What’s your opinion of the deputy prime minister and interior minister, right-winger Matteo Salvini?
“Salvini is a populist who used racist language that I’m not happy to hear in my country. It’s disturbing and infuriating to hear refugees called ‘thieves’ and be informed brutally that ‘the good life is over.’ I don’t think that this government will last for long.”
French intellectual Bernard-Henri Levy, in an interview with Haaretz, expressed his confidence in such classical European values as human rights and democracy. What’s your opinion about that in a period when populism and right-wing parties are capturing a large part of the continent?

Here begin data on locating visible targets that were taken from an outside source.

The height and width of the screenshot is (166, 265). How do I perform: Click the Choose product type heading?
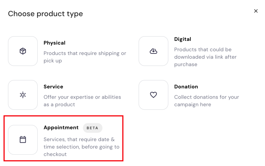click(46, 14)
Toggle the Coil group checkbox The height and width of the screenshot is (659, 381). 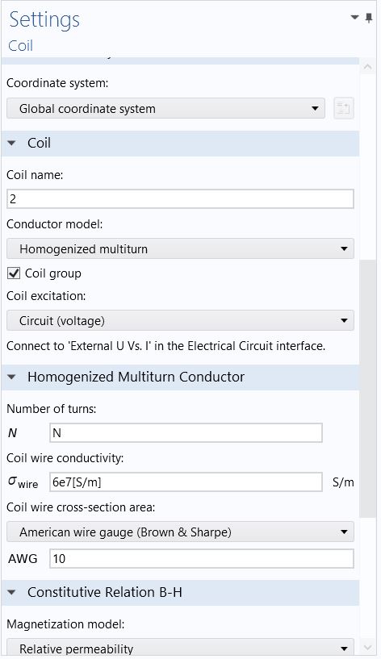(14, 273)
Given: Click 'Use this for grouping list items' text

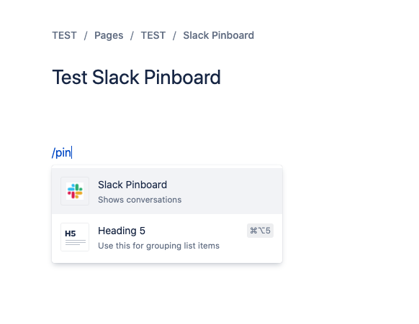Looking at the screenshot, I should (x=158, y=246).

“The mistake, in my opinion, was to fight populism with values that were correct a decade ago. We have to examine the reasons that led to populism – unemployment, a younger generation that lacks horizons, religious extremism, poverty, the social disparities that have been created. Those who don’t identify with populism would do well to examine what led the populists to become populists, and only afterwards to try to preserve the old values of human rights.”
Before agreeing do come to Israel, weren’t you concerned about the BDS movement?
“I didn’t hesitate about coming for even a moment. We have to separate what politicians do from the country itself. I don’t like Trump, but that doesn’t mean that I won’t visit the United States. A general boycott doesn’t make sense.”